§ Instruction: In each item, switch "image size" to "screenshot size" and reproduce the lines with nothing else changed. Omit the pictures from your answer.

* START Information shown *

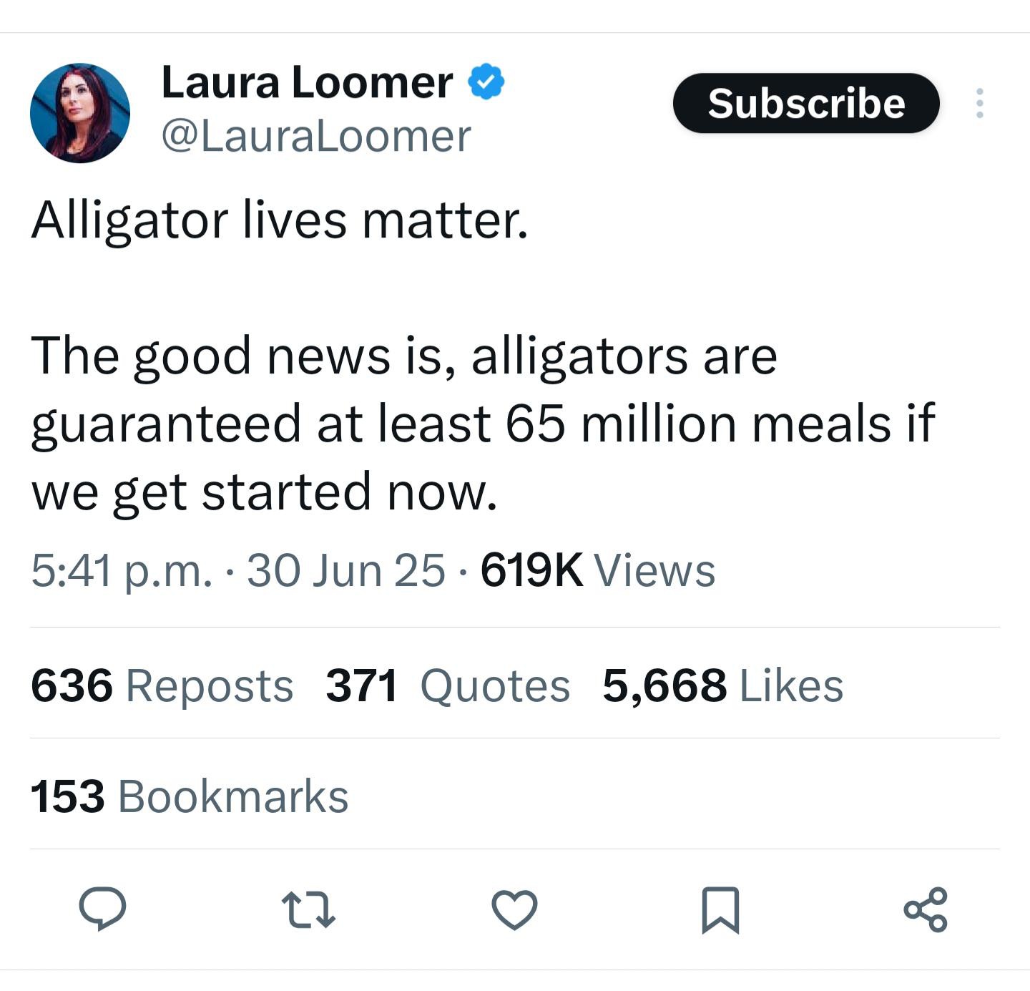Viewport: 1030px width, 991px height.
Task: Click the 5:41 p.m. timestamp
Action: (x=122, y=571)
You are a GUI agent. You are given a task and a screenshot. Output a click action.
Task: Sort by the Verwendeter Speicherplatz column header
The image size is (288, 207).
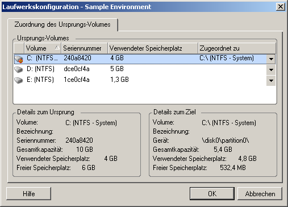coord(153,48)
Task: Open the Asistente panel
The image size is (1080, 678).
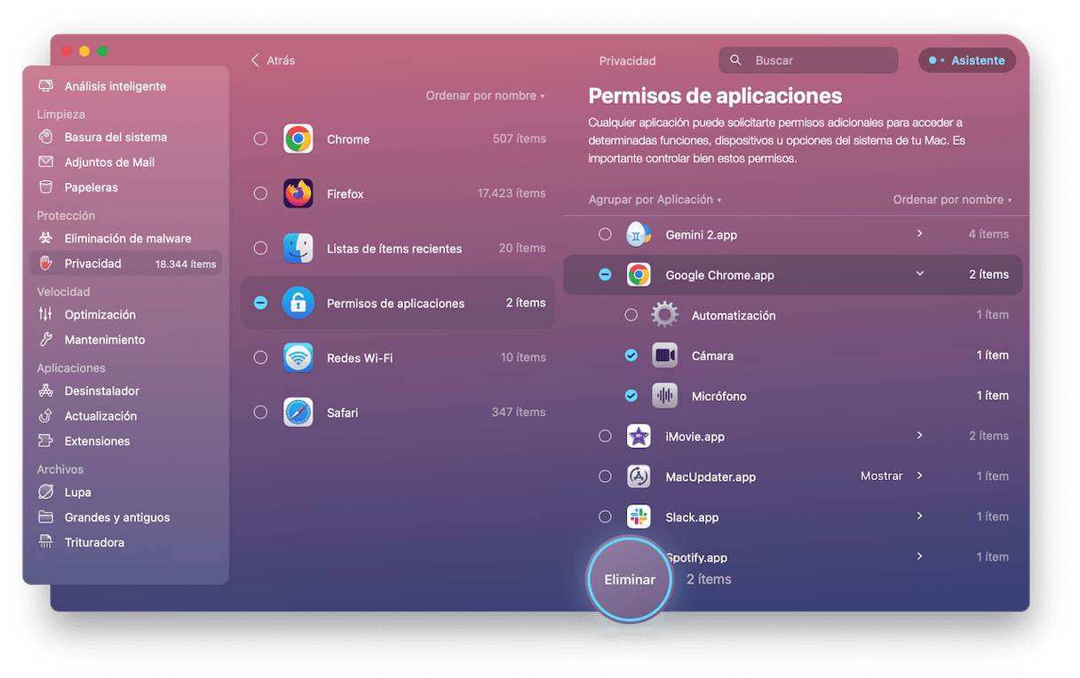Action: point(967,60)
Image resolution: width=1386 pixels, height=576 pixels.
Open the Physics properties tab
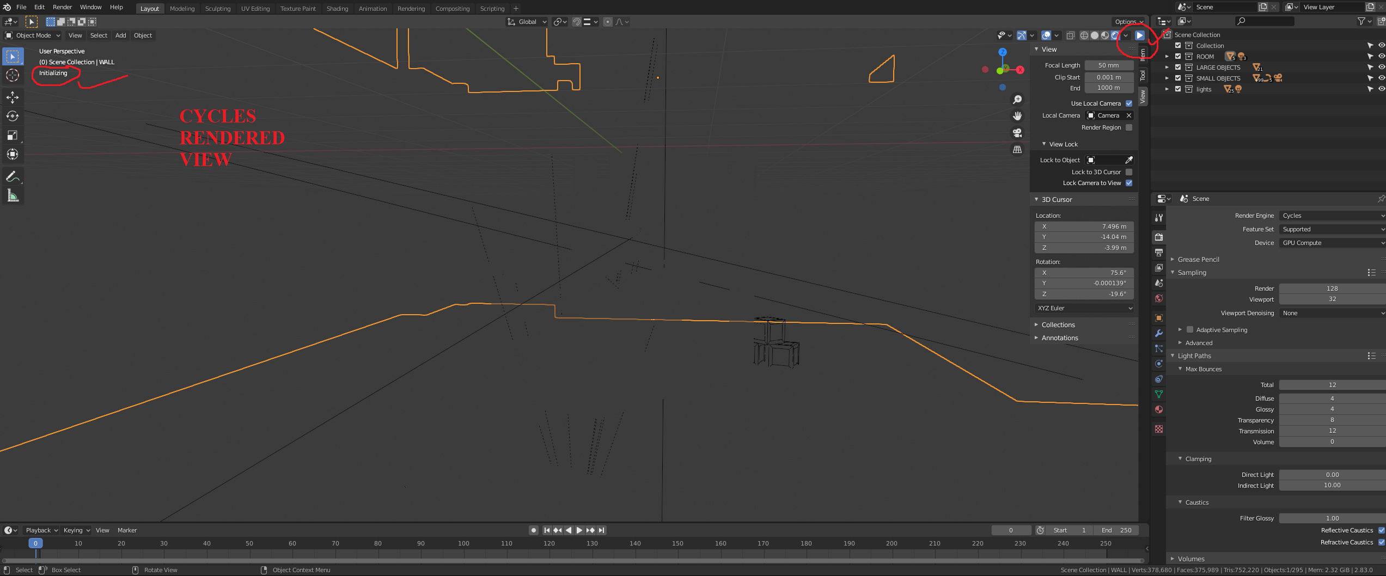1158,364
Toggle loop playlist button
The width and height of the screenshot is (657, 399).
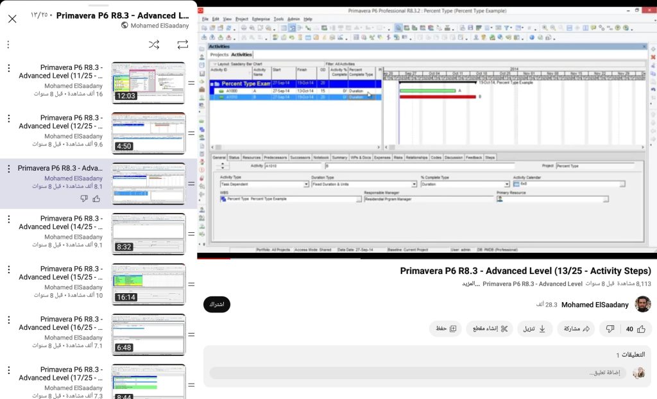pyautogui.click(x=183, y=44)
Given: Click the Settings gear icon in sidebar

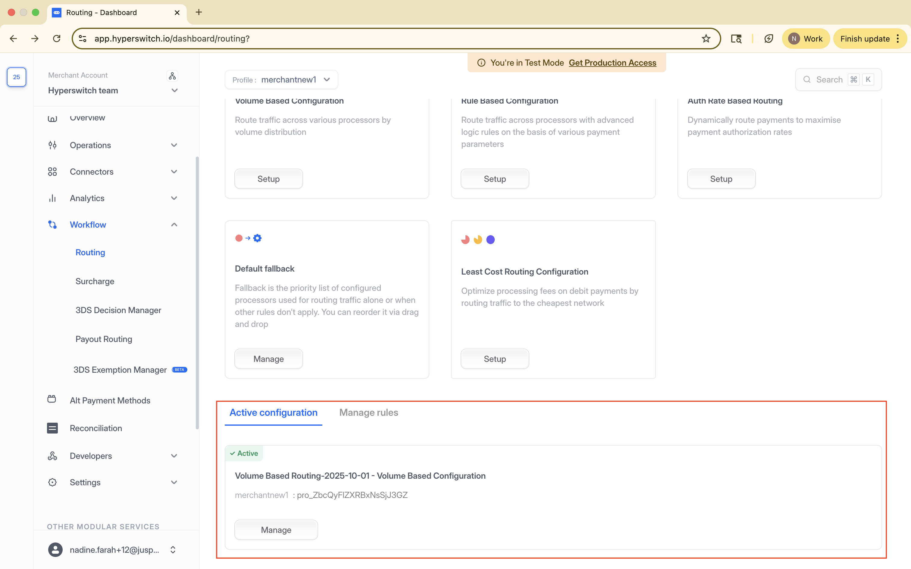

* END Information shown *

§ Result below:
Viewport: 1030px width, 991px height.
Task: Click the 5:41 p.m. timestamp
Action: (x=122, y=571)
You are a GUI agent. You are given a task and a screenshot. Output a click action.
Task: Sort by the Verwendeter Speicherplatz column header
The screenshot size is (288, 207).
coord(153,48)
Task: Open the Asistente panel
The screenshot size is (1080, 678).
Action: point(967,60)
Image resolution: width=1386 pixels, height=576 pixels.
Open the Physics properties tab
1158,364
Toggle loop playlist button
The width and height of the screenshot is (657, 399).
pyautogui.click(x=183, y=44)
Given: Click the Settings gear icon in sidebar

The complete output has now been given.